Khaled al-Assad, il mio martire

Non riesco a pensare ad altro. Non riesco a togliermi dalla testa il professor Assad che nasconde i tesori di Palmira e poi si fa uccidere piuttosto che rivelare dove sono.

Un eroe del nostro tempo, un martire.
Decapitato e appeso all'ingiù come un criminale, come un apostata. Perché l'arte preislamica è solo idolatria per quelle genti.

Le parole si annodano in gola, le dita si incrociano sul touch screen, tutto si ferma e non rimane che un nodo allo stomaco.

Sono convinta che la religione dovrebbe essere solo una questione privata, non una questione di stato. Ma in nome di Dio, di qualsiasi Dio, quanti crimini sono stati commessi?  Non voglio neanche contarli.

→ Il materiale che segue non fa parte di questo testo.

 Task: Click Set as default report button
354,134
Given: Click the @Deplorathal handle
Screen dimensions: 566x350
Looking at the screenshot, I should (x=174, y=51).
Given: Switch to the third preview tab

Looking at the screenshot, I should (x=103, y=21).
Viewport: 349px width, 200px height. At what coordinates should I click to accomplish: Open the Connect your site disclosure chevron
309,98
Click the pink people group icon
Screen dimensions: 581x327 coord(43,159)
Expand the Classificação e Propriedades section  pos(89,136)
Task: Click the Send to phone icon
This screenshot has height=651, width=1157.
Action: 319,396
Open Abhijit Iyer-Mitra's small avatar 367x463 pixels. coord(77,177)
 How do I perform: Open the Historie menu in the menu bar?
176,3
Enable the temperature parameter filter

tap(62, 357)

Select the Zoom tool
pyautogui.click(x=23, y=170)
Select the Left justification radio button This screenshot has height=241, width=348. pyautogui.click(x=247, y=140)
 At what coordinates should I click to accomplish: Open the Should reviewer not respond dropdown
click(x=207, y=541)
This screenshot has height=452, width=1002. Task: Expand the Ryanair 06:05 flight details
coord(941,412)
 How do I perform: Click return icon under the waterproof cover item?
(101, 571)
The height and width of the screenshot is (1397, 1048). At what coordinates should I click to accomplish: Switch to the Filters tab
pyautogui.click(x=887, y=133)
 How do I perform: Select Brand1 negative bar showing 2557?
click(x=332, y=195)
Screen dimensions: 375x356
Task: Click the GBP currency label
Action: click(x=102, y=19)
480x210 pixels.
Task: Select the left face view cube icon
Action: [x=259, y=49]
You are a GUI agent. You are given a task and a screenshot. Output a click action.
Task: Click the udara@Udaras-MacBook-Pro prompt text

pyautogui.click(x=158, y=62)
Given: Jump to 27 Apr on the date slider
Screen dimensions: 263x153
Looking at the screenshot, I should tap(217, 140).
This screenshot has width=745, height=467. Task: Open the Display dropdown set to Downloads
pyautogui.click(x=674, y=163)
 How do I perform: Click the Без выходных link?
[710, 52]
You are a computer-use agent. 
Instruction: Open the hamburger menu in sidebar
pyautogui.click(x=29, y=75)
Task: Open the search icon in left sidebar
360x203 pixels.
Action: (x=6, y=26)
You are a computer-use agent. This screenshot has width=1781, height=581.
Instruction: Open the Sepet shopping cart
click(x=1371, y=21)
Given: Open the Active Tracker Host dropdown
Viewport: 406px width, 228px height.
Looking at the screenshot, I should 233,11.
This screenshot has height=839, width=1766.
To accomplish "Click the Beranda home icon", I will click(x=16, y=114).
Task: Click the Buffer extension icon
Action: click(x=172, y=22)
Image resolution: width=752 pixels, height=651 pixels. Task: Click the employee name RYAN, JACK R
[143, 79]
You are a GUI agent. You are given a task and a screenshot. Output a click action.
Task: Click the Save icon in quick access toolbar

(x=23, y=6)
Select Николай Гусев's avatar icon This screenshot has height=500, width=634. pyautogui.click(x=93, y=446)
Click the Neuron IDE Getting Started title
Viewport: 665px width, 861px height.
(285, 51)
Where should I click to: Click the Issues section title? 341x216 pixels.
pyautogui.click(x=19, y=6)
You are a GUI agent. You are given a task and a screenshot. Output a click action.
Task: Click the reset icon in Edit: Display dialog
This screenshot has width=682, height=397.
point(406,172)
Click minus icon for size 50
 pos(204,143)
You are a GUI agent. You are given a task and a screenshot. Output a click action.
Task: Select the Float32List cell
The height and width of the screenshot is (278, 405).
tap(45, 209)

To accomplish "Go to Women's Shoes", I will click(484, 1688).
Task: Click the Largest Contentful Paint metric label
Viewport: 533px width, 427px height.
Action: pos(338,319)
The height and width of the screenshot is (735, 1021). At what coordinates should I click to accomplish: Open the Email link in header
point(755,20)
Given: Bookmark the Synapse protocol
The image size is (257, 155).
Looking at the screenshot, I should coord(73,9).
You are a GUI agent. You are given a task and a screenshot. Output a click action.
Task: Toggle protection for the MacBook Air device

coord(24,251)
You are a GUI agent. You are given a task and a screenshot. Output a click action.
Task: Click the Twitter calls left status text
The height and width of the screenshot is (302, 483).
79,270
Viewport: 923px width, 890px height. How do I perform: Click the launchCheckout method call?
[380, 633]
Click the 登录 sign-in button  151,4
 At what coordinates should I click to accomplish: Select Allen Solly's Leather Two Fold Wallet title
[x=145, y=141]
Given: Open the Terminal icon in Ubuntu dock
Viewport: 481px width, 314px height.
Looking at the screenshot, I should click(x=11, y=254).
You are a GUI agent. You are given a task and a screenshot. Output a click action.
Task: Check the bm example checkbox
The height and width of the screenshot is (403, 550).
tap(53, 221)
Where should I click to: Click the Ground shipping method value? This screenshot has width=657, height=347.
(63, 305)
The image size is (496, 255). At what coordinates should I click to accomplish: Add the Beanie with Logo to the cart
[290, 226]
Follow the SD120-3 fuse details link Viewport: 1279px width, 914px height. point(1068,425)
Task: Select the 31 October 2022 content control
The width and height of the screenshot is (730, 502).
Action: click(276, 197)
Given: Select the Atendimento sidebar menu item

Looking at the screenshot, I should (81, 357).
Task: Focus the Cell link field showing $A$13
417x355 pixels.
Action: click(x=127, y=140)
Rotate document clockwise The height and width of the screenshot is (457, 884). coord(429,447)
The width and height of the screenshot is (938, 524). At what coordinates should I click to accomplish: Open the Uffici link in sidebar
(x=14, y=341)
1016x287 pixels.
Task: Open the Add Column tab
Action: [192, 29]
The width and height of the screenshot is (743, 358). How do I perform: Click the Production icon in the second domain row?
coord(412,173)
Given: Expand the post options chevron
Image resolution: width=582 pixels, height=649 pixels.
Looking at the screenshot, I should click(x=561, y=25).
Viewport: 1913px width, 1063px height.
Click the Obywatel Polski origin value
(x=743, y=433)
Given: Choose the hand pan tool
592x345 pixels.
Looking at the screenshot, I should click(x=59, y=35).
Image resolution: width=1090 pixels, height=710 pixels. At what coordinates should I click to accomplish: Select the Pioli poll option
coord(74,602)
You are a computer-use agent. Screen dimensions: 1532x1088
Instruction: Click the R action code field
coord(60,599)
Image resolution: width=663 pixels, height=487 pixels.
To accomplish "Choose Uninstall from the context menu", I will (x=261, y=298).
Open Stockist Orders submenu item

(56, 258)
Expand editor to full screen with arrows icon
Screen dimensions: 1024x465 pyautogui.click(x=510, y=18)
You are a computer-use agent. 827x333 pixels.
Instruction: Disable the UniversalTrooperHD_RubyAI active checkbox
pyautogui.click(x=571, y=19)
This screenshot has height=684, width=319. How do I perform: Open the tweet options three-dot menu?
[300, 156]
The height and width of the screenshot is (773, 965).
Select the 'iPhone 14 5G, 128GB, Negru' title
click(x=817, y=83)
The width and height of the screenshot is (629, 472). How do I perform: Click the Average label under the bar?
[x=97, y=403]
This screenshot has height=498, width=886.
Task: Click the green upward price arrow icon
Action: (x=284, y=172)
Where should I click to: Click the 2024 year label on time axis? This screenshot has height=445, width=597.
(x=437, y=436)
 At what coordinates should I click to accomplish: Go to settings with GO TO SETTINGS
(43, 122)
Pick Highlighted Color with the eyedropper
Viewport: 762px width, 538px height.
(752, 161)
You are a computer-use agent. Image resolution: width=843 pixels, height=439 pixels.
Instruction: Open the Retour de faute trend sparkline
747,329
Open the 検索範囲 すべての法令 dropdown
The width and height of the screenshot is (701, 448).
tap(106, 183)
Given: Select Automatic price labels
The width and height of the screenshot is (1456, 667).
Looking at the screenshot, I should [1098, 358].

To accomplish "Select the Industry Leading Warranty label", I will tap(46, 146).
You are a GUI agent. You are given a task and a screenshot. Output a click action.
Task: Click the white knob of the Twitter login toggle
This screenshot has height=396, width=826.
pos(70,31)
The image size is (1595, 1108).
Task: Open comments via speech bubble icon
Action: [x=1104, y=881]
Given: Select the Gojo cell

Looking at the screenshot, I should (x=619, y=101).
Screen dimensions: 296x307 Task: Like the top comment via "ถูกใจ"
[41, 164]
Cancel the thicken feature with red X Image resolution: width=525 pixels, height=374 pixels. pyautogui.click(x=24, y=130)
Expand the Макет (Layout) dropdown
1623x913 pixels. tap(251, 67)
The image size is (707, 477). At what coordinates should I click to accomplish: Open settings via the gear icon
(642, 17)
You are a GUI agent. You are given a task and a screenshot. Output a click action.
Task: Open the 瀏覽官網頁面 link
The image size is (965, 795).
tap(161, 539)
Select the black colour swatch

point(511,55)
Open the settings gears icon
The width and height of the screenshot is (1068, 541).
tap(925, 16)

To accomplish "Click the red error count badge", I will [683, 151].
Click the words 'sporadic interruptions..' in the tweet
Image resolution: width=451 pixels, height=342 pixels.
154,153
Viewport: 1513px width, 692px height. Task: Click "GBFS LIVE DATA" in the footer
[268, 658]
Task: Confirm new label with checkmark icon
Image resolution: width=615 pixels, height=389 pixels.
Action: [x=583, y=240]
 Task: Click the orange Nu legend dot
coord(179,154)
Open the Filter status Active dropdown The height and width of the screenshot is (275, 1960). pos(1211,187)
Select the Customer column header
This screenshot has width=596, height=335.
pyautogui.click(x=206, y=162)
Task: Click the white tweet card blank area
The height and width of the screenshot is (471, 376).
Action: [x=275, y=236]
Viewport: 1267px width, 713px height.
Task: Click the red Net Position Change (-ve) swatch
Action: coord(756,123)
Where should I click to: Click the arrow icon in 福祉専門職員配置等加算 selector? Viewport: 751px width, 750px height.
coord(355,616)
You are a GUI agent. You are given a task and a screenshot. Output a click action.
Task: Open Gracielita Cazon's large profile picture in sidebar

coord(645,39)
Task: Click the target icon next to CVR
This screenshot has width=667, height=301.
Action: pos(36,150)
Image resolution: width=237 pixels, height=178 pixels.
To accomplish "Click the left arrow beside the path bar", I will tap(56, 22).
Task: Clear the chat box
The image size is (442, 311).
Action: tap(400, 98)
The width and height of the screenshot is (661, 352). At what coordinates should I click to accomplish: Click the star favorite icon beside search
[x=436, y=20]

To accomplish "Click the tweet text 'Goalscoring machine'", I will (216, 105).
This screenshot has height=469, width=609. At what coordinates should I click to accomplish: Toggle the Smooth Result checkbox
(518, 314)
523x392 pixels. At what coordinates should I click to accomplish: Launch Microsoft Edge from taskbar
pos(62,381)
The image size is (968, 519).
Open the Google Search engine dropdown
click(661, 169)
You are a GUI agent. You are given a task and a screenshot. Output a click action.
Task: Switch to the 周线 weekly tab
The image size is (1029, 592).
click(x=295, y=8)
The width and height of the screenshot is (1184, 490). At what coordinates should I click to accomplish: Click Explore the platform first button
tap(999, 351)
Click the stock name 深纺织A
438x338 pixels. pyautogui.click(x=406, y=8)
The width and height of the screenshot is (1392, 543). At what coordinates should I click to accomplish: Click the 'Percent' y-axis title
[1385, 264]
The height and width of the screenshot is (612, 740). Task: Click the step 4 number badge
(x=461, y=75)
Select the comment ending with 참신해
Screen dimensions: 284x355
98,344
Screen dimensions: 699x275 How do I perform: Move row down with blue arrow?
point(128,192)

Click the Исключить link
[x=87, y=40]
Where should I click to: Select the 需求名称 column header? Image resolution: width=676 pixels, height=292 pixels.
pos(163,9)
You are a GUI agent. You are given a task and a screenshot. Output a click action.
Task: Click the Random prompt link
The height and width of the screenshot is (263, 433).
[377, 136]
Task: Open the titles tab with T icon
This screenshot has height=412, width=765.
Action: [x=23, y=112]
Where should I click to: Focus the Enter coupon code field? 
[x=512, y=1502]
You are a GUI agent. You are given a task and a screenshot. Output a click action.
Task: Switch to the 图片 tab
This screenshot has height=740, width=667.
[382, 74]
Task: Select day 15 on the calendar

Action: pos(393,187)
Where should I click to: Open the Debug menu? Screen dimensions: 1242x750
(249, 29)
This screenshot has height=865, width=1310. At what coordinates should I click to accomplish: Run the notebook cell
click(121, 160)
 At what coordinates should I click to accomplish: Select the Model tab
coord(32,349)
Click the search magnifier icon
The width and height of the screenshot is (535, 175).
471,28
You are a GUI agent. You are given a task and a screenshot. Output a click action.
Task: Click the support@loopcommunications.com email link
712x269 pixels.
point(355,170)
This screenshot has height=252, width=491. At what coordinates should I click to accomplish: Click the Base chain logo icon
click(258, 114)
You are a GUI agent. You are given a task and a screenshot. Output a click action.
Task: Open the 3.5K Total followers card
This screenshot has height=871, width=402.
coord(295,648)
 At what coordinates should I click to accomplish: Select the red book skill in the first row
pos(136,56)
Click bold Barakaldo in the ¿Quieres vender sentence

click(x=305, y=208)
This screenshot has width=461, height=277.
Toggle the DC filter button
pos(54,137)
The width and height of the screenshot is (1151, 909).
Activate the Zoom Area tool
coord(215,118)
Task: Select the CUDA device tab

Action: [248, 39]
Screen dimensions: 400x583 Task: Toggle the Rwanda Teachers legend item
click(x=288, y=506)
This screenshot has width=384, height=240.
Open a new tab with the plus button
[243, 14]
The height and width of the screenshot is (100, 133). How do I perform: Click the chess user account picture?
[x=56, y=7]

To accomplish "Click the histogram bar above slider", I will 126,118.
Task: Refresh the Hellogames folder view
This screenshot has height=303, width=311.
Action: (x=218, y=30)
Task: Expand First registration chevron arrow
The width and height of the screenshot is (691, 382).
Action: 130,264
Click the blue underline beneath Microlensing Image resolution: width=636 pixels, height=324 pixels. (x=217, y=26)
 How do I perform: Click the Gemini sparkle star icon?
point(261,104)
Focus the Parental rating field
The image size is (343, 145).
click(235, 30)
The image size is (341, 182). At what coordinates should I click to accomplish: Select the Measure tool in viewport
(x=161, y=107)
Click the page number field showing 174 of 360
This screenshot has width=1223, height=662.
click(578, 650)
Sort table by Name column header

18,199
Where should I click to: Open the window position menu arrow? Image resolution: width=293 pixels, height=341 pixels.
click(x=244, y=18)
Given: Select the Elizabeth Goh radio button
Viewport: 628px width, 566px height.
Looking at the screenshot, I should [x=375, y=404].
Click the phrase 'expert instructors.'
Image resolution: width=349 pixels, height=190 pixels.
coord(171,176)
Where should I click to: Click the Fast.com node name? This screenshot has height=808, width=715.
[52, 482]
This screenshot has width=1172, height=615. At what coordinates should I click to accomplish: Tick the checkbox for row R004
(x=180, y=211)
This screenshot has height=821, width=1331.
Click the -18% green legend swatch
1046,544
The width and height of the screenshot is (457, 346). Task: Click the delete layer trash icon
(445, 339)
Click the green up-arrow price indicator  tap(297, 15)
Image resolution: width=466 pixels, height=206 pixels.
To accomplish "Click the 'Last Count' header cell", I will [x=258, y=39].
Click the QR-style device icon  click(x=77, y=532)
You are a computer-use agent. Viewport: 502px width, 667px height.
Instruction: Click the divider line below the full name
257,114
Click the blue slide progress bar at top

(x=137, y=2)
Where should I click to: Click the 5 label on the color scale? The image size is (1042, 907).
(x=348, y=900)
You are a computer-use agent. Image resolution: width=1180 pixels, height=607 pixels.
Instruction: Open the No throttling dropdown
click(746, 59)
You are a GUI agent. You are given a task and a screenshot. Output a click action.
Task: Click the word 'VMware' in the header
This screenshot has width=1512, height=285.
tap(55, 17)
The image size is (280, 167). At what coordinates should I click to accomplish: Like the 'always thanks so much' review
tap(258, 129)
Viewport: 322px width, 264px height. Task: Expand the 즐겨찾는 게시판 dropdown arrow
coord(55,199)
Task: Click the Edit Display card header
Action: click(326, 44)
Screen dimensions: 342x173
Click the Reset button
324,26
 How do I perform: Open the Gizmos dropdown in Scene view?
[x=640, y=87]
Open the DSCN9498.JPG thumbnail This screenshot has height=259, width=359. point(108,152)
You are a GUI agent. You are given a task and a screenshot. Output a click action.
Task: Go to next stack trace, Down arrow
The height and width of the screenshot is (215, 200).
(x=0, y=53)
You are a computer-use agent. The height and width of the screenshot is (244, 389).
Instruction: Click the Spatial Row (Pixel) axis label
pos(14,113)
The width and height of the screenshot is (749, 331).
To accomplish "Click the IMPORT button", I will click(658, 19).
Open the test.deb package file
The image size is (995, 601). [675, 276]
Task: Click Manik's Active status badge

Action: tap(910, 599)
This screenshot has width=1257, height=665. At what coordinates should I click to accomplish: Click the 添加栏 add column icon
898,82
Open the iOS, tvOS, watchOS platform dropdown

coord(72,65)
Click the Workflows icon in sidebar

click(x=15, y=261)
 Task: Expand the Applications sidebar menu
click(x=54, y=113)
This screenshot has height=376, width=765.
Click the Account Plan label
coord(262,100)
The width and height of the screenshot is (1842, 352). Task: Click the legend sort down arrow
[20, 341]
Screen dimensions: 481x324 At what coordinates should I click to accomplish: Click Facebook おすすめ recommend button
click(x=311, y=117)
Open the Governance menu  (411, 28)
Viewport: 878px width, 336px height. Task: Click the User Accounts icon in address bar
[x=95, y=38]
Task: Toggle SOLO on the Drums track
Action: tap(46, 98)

Voglio solo ricordare un uomo che ha dedicato la sua vita allo studio del passato e alla sua conservazione perché la memoria storica è una delle cose che contraddistingue il nostro essere uomini e non animali, e per difendere tutto questo è stato barbaramente ucciso. Un martire. Un martire dell'umanità.

Ricordiamolo,  ricordiamo tutte le persone che ogni giorno cercano di difendere i loro ideali e per questo vengono uccise.